Por: Karoline Cavalcante

Sem mencionar EUA, Lula critica "sanções arbitrárias" impostas

Lula acusou setores da direita de agirem para deslegitimar instituições brasileiras | Foto: Ricardo Stuckert /PR

Na abertura da 80ª Assembleia Geral da Organização das Nações Unidas (ONU), realizada em Nova York, nesta terça-feira (23), o presidente Luiz Inácio Lula da Silva (PT) usou a tribuna brasileira para emitir duras críticas ao cenário internacional, especialmente ao que classificou como “sanções arbitrárias” e “intervenções unilaterais” promovidas por potências globais. Embora sem mencionar nomes diretamente, suas declarações tiveram como alvo evidente os Estados Unidos e a atual gestão do presidente Donald Trump (Republicano).

O chefe do Palácio do Planalto apontou que o mundo vive um momento de crise do multilateralismo e o enfraquecimento da democracia e advertiu sobre o risco de normalização de práticas autoritárias no plano internacional. “Assistimos à consolidação de uma desordem internacional marcada por seguidas concessões à política do poder. Atentados à soberania, sanções arbitrárias e intervenções unilaterais estão se tornando a regra”, declarou.

Resistência

Lula buscou também apresentar o Brasil como um exemplo de resistência institucional. Em referência à condenação do ex-presidente Jair Bolsonaro (PL) por tentativa de golpe de Estado, o petista afirmou que o país respondeu às ameaças autoritárias com o fortalecimento do Estado democrático de direito. “Diante dos olhos do mundo, o Brasil deu um recado a todos os candidatos a autocratas e àqueles que os apoiam: nossa democracia e nossa soberania são inegociáveis”, disse.

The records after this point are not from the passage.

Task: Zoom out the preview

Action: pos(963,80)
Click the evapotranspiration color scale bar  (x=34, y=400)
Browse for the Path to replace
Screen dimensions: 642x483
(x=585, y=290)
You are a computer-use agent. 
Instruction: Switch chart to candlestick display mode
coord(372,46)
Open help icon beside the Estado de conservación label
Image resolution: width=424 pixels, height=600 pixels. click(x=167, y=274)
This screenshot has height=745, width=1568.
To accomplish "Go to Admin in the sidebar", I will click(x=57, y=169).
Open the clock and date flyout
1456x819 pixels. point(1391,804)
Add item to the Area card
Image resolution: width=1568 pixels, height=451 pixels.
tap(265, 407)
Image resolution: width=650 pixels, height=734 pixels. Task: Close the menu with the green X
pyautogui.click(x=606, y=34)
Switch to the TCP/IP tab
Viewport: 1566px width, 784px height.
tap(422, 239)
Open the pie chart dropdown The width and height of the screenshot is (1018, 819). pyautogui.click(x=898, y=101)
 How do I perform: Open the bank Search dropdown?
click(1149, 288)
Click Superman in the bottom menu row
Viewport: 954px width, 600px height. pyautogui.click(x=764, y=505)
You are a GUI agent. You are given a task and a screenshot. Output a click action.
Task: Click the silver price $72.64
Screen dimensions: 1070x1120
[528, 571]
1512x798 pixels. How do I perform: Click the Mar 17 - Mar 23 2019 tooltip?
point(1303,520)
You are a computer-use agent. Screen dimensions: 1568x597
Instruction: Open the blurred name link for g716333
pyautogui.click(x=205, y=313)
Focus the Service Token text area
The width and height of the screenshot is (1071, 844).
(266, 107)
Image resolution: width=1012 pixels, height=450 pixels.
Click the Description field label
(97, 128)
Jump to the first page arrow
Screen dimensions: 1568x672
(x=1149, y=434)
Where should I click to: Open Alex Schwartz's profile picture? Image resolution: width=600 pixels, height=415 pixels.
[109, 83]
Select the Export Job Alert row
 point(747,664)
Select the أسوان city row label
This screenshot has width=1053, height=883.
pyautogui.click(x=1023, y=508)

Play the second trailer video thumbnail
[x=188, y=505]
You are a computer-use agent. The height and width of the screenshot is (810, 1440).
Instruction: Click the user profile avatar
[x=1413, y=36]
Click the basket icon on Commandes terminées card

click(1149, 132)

Acusou ainda setores da extrema direita internacional de agirem como cúmplices na tentativa de deslegitimar instituições brasileiras, apoiando o que chamou de “ingerência externa e chantagem econômica”. “Falsos patriotas arquitetam e promovem publicamente ações contra o Brasil. Não há pacificação com impunidade”, completou o petista.

Sanções

A crítica veio em meio a uma crescente tensão entre os dois países. Na segunda-feira (22), a Casa Branca determinou que a Lei Magnitsky, criada para punir violações graves de direitos humanos e casos relevantes de corrupção — e que já atinge o ministro do Supremo Tribunal Federal Alexandre de Moraes desde julho — fosse aplicada também à esposa do magistrado, Viviane Barci de Moraes, e ao instituto Lex, vinculado à família Moraes. Na data, Washington também revogou o visto de mais sete autoridades brasileiras, entre elas o advogado-geral da União (AGU), Jorge Messias; o ex-secretário-geral do Tribunal Superior Eleitoral (TSE) na gestão de Moraes, José Levi; o ex-ministro do TSE Benedito Gonçalves; e membros do gabinete de Moraes.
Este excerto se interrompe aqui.